The stigma around organ donation is real, especially among Indians. Organ donation is no less than a ‘breaking-news’ standard in our society. It’s a jaw-dropping scenario if a party has either donated or received one – too many assumptions, emotions and superstitions have been associated to hinder the progress of this concept. Unless a family member has benefited or witnessed its merits, it not easy to persuade anyone on the topic.
The demand for organ transplantation has rapidly increased all over the world during the past decade due to the increased incidence of vital organ failure, the rising success and improvement in transplant outcome. However, the unavailability of adequate organs for transplantation; for whatsoever reason prevalent, to meet the existing demand has resulted in major organ shortage crises – resulting in a major increase in the number of patients on transplant waiting lists as well as in the number of patients dying while on the waiting list.
This organ shortage crisis has deprived thousands of patients of a new and better quality of life and has further caused a substantial increase in the cost of alternative medical care such as dialysis and many such more. India has an organ donation rate of about 0.52 per million populations. In comparison, the rate in Spain is the highest in the world – 49.6 per million populations. Unlike India where a person has to register to be an organ donor — and the family has to consent to it after death — Spain has an opt-out system where a person is presumed to be a donor unless otherwise specified.
India’s organ donation rate is one of the lowest in the world despite the demand thereby leading to illegal rackets flourishing. If the gap between demand and supply reduces, they are bound to diminish. There are several procedures and pathways which have been shown to provide practical and effective solutions to the situation – the first and foremost being implementation of appropriate educational programs for the public.
National Donor Day observed every year on 14th February is an observance dedicated to spreading awareness and educating about organ, eye and tissue donation. It’s a day to recognize those who have given and received the gift of life through donation, are currently waiting and those who died waiting. By educating, a small yet vital step has been taken to save, heal and honor the legacy of humanity, generosity and compassion.
The southern and western states like Tamil Nadu and Maharashtra are doing pretty well as the awareness started early on there. The reason behind disparity among other states is possibly linked to the literacy rate which comparatively is less. Public should not shun away from talking about death – it’s bound to a happen, a reality to which no human objects yet no one wishes to discuss on the same. Once we move on from this, only then can we talk about organ donation – it should become a vital topic to talk among family and friends so that mindsets are changed or at least an impression is made to think about it.
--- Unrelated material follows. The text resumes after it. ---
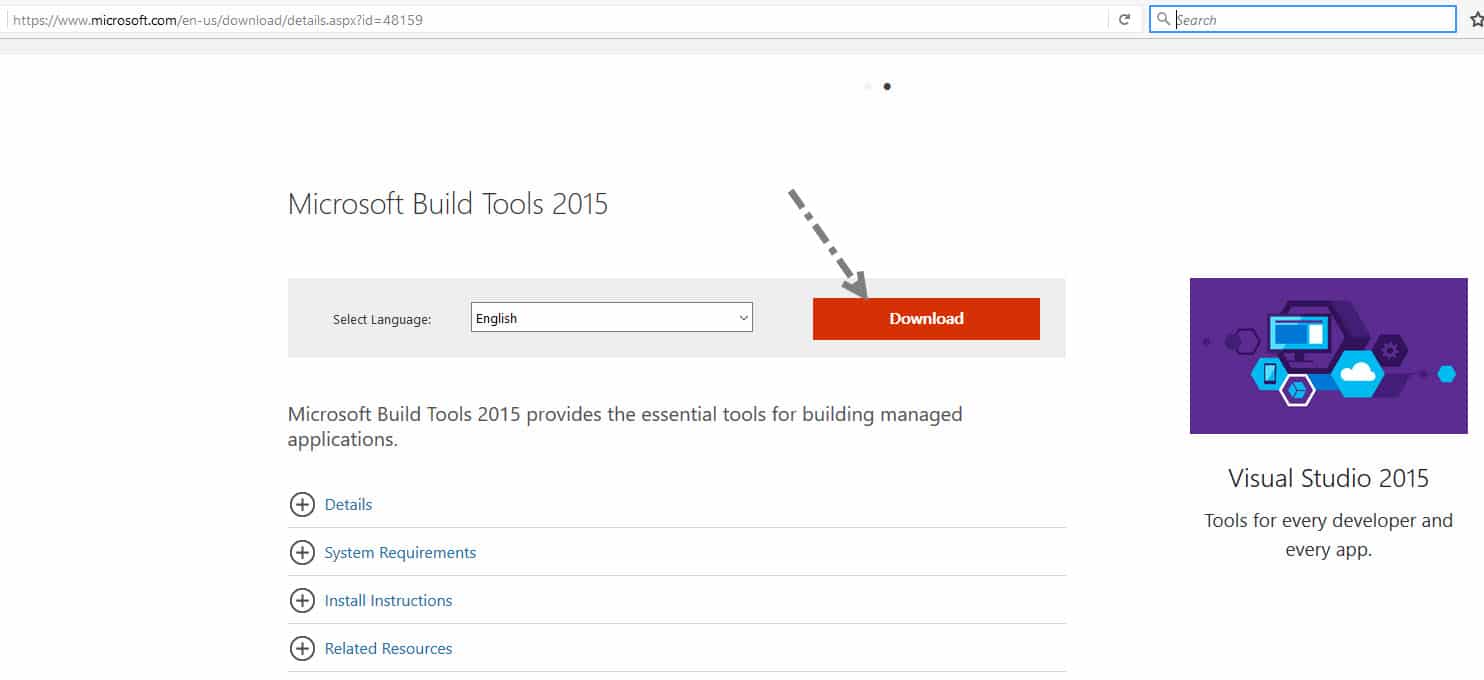Viewport: 1484px width, 680px height.
Task: Open the Select Language dropdown
Action: [611, 317]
Many Muslims believe that organ donation is prohibited. This is because the human body is considered sacred and Prophet Muhammad (pbuh) said that the human body remains sacred even after death and should not be harmed. He said, ‘breaking the bones of the deceased is like breaking his bones when he is alive.’
One of the core objectives of Islam is dignity to human beings. Allah swt states in the Holy Quran, “We have honored the progeny of Adam, provided them with transport on land and sea, given them for sustenance things good and pure, and conferred on them special favors above a great part of Our Creation.” (17:70). Thus, making the mutilation of corpses as a reprehensible act and only justified for the study of medicine. However, the only other instance where organ harvesting is permitted is if the deceased had given consent in his lifetime. In Saudi Arabia, the consent of relatives is also necessary along with the prior consent of the deceased. If the deceased had refused to donate organs, then organ extraction from such an individual is prohibited.
However, this allowance does not open up all doors to donation; Islam maintains a balance in all spheres and in this as well. In a nutshell, organ donation is allowed from a living person to another provided it does not harm the donor and after death if it guarantees to save life. In the view that is adopted by scholars namely, Maulana Razi-ul-Islam Nadvi, Secretary, Shariah Council, Jamaat e Islami Hind. In this view, organ donation after death cannot be done under any circumstances whatsoever. That is because of the belief that the body and all its parts are actually under the Sovereignty of the Creator, and not belonging to human being alone and therefore an individual do not possess the right to give away their organs. The following sentiment is found to be echoed in other religious traditions as well, in particular in some branches of Christianity and Judaism.
Hence, in this view the only instance when organ donation can happen is when the individual is definitely alive and in particularly of those organs, that are regenerative namely blood/blood cells, skin tissue or an organ that is more than one and normal bodily functions will not be affected negatively by the removal of one of the pair which would be kidneys or an organ whose small portion can be extracted from the donor and made into a culture in the body of the recipient i.e. liver.
Families play a crucial role in the entire process. It is very important to discuss with the members and express our view for or against donation. Finally, it’s a choice not an obligation. Whatever the decision, it is important the family is aware of it. With a reminder with science achieving miraculous feats, some there is a strong need for a framework whose ethics are rooted in spiritual faith which emphasizes fearing God and being mindful of accountability for one’s actions in the life-to-come.